In my opinion, demographics (even when they’re correct) are usually the wrong way to target online advertising.
Demographics are almost always proxy for something else. You may believe that the most likely user for your product is a woman between the ages of 25 and 44, but what you’re really looking for is anyone who might want to use your product. It’s just more efficient to buy magazines and TV shows that are viewed by women 25 to 44.
On the Web, you can target users by context and behavior. That’s a lot more powerful than demographics and it’s the reason why Overture and Google are changing the way we think about Internet advertising.
Booz Allen and Neilsen//NetRatings, in an article titled “Seize the Occasion! The Seven-Segment System for Online Marketing“, say:
The focus on demographics — the outward and visible signs of inward attitudes — grew more out of marketers’ need for analytical criteria than out of any inherent link between a person’s demographics and shopping behaviors.
But this approach simply applies traditional marketing methods to the e-world, without exploiting the Web’s unique strengths. The abysmal performance of targeted banner advertising on Internet portal sites, where click-through rates today average 0.1 to 0.2 percent, underscores the failure of this conventional wisdom.
Wherein lies the flaw?
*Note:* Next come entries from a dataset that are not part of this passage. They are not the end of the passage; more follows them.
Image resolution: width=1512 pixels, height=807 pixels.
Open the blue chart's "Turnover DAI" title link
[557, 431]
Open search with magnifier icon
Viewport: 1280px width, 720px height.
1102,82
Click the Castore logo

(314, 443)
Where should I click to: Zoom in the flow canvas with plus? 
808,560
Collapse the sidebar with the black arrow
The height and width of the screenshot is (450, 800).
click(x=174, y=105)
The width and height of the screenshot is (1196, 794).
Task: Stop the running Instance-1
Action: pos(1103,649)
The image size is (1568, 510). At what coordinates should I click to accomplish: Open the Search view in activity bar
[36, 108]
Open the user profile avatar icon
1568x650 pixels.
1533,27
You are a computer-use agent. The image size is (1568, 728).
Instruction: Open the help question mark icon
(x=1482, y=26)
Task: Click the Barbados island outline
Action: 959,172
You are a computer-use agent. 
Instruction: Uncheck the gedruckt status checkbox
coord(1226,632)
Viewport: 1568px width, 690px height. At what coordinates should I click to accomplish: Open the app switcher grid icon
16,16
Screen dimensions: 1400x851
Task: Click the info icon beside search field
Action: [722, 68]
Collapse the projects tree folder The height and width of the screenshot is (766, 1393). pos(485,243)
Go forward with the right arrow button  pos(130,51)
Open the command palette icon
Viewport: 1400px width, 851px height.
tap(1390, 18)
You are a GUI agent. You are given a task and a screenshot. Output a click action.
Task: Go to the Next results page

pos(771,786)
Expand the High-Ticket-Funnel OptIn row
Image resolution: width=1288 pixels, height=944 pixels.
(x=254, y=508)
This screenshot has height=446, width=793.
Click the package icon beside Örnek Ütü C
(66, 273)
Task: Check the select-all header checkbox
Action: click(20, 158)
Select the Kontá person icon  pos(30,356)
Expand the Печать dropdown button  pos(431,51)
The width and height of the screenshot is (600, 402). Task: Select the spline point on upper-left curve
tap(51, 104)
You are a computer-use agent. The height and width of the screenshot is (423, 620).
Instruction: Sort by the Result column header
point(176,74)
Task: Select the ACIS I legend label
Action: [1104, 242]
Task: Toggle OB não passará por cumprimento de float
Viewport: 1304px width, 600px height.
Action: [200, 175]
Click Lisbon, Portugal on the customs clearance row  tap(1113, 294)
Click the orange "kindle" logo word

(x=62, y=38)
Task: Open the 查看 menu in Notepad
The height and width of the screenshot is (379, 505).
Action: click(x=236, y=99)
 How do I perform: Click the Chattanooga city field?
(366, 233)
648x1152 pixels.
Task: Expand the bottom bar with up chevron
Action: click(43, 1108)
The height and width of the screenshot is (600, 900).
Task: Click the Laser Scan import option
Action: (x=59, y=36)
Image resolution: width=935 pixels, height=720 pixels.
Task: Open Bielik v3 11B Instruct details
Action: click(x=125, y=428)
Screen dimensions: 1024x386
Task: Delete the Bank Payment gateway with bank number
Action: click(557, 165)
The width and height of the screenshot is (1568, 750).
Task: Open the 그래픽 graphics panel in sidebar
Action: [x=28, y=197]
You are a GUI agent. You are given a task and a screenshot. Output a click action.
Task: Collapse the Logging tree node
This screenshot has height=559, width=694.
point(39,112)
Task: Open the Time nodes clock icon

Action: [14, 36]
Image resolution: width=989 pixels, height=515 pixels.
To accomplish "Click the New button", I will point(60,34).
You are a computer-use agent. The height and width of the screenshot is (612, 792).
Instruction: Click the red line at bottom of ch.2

An exclusive study by the Digital Customer Project, an alliance between Booz-Allen & Hamilton and Nielsen//NetRatings Inc., shows that the most effective segmentation scheme for online consumers first groups them by their individual behavior at a point in time, not by demographics or psychographics, or even by aggregate online behavior.
There is also an excellent interview with one of the authors at AvantMarketer. Both the article and the interview are a little long-winded for my taste, but the point that demographics is a lousy way to target Internet advertising is dead-on.